> Objective
What is the JSON list of strings you get by giving every line of each of the following entries as its own string, with blank lines left out?

---------------

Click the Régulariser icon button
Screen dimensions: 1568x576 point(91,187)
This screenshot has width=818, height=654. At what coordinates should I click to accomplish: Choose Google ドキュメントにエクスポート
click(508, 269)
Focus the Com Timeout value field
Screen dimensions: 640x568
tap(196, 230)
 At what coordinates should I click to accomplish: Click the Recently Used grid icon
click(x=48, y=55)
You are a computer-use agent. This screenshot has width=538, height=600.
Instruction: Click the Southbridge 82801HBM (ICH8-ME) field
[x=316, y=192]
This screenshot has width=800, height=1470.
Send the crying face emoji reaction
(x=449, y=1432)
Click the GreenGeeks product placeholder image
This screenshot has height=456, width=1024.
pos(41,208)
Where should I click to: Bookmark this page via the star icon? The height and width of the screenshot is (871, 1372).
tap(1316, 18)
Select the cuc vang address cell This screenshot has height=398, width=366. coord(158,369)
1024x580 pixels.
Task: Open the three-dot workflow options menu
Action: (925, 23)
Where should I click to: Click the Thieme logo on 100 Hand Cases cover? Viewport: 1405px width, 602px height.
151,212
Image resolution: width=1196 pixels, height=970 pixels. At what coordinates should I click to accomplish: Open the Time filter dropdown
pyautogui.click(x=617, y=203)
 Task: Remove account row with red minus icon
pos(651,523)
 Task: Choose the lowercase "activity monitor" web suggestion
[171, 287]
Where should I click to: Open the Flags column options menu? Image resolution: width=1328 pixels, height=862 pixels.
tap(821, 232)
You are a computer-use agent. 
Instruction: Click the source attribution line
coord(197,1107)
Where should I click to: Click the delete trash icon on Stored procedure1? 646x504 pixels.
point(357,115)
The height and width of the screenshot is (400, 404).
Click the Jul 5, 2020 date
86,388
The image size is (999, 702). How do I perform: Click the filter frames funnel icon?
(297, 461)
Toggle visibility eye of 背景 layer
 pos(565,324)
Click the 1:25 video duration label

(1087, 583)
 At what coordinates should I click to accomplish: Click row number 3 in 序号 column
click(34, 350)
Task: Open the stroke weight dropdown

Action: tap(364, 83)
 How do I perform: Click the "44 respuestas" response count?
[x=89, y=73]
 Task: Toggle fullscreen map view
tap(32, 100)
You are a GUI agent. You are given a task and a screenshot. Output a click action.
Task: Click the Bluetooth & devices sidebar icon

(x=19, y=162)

---------------

> Result of the task
[
  "Click the Régulariser icon button",
  "Screen dimensions: 1568x576 point(91,187)",
  "This screenshot has width=818, height=654. At what coordinates should I click to accomplish: Choose Google ドキュメントにエクスポート",
  "click(508, 269)",
  "Focus the Com Timeout value field",
  "Screen dimensions: 640x568",
  "tap(196, 230)",
  " At what coordinates should I click to accomplish: Click the Recently Used grid icon",
  "click(x=48, y=55)",
  "You are a computer-use agent. This screenshot has width=538, height=600.",
  "Instruction: Click the Southbridge 82801HBM (ICH8-ME) field",
  "[x=316, y=192]",
  "This screenshot has width=800, height=1470.",
  "Send the crying face emoji reaction",
  "(x=449, y=1432)",
  "Click the GreenGeeks product placeholder image",
  "This screenshot has height=456, width=1024.",
  "pos(41,208)",
  "Where should I click to: Bookmark this page via the star icon? The height and width of the screenshot is (871, 1372).",
  "tap(1316, 18)",
  "Select the cuc vang address cell This screenshot has height=398, width=366. coord(158,369)",
  "1024x580 pixels.",
  "Task: Open the three-dot workflow options menu",
  "Action: (925, 23)",
  "Where should I click to: Click the Thieme logo on 100 Hand Cases cover? Viewport: 1405px width, 602px height.",
  "151,212",
  "Image resolution: width=1196 pixels, height=970 pixels. At what coordinates should I click to accomplish: Open the Time filter dropdown",
  "pyautogui.click(x=617, y=203)",
  " Task: Remove account row with red minus icon",
  "pos(651,523)",
  " Task: Choose the lowercase \"activity monitor\" web suggestion",
  "[171, 287]",
  "Where should I click to: Open the Flags column options menu? Image resolution: width=1328 pixels, height=862 pixels.",
  "tap(821, 232)",
  "You are a computer-use agent. ",
  "Instruction: Click the source attribution line",
  "coord(197,1107)",
  "Where should I click to: Click the delete trash icon on Stored procedure1? 646x504 pixels.",
  "point(357,115)",
  "The height and width of the screenshot is (400, 404).",
  "Click the Jul 5, 2020 date",
  "86,388",
  "The image size is (999, 702). How do I perform: Click the filter frames funnel icon?",
  "(297, 461)",
  "Toggle visibility eye of 背景 layer",
  " pos(565,324)",
  "Click the 1:25 video duration label",
  "(1087, 583)",
  " At what coordinates should I click to accomplish: Click row number 3 in 序号 column",
  "click(34, 350)",
  "Task: Open the stroke weight dropdown",
  "Action: tap(364, 83)",
  " How do I perform: Click the \"44 respuestas\" response count?",
  "[x=89, y=73]",
  " Task: Toggle fullscreen map view",
  "tap(32, 100)",
  "You are a GUI agent. You are given a task and a screenshot. Output a click action.",
  "Task: Click the Bluetooth & devices sidebar icon",
  "(x=19, y=162)"
]